The majority of child health experts who are publicly supporting Facebook’s Messenger Kids app after vetting it have financial ties to the social media giant, Wired reported earlier this week following an investigation into the matter. Out of thirteen members of the company’s advisory board that inspected the app and participated in its development, seven were proven to have been funded by Facebook in the past. The Family Online Safety Institute which had two of its members on the Messenger Kids’ board received backing from Facebook, as did Connect Safely, Sesame Workshop, Telefono Azzurro, MediaSmarts, and the Yale Center for Emotional Intelligence. Sesame Workshop’s board member Lewis Bernstein went on to work at Facebook as a consultant to the company’s unit developing content for teens, the investigation revealed.
Blue Star Families and National PTA who “collaborated” with Facebook during the app’s development both previously received financial backing from the company, whereas a number of the members of the committee that vetted Messenger Kids publicly defended the service via op-eds published by San Jose Mercury News and The Hill in recent weeks.
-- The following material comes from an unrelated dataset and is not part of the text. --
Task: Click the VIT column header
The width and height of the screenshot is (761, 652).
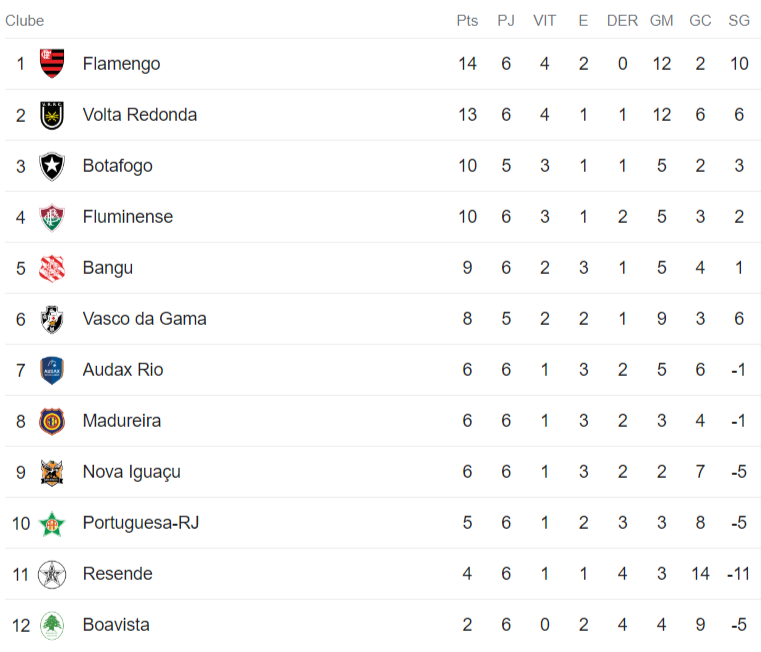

Facebook Head of Global Safety Policy Antigone Davis told Wired the firm made no attempts to hide the fact some of its Messenger Kids board members were financed by the company, adding that many of them also sit on the firm’s safety advisory board since its establishment in 2009. While Facebook occasionally provides funding meant to cover “programmatic or logistic expenses,” it pays its consultants so as to not place a financial burden on them just because they want to contribute to the company’s policies with their expertise and experience, Ms. Davis suggested.
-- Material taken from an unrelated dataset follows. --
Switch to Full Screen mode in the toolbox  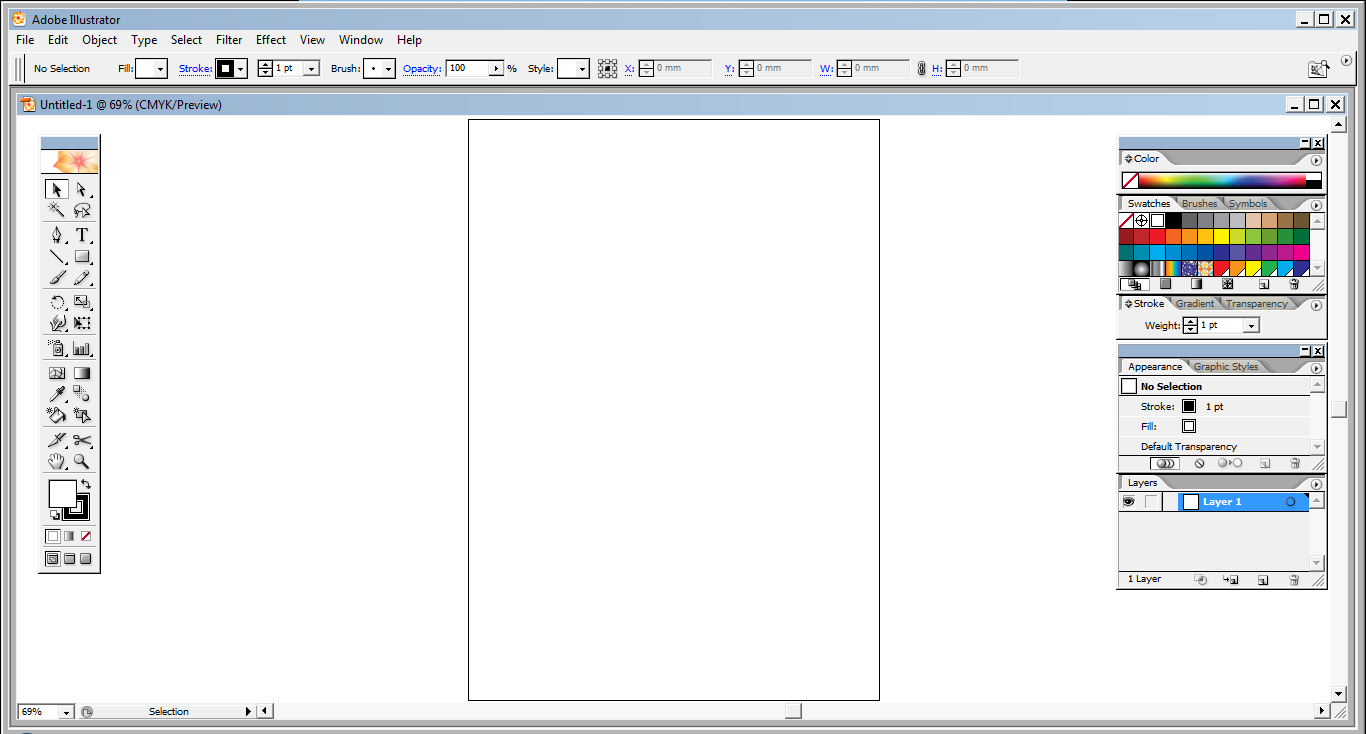(85, 558)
The Menlo Park, California-based social media giant still failed to consult with some of the largest organizations in the field while developing Messenger Kids, with two of them launching a campaign against the app shortly after its debut, calling for CEO Mark Zuckerberg to discontinue the service due to the potentially negative effects it could have on pre-teens and their mental health. Messenger Kids is specifically targeted at children aged six to thirteen and was called “irresponsible” by the Campaign for a Commercial-Free Childhood even before becoming available on Android smartphones and tablets. Facebook has been interested in creating an app for pre-teens for years now, with its earliest public mention of the topic being recorded in 2011 when Mr. Zuckerberg said he’s looking to “fight” the Children’s Online Privacy Protection Act in the future. The legislation in question went into effect in 2000 and requires parental consent for collecting data on people under thirteen.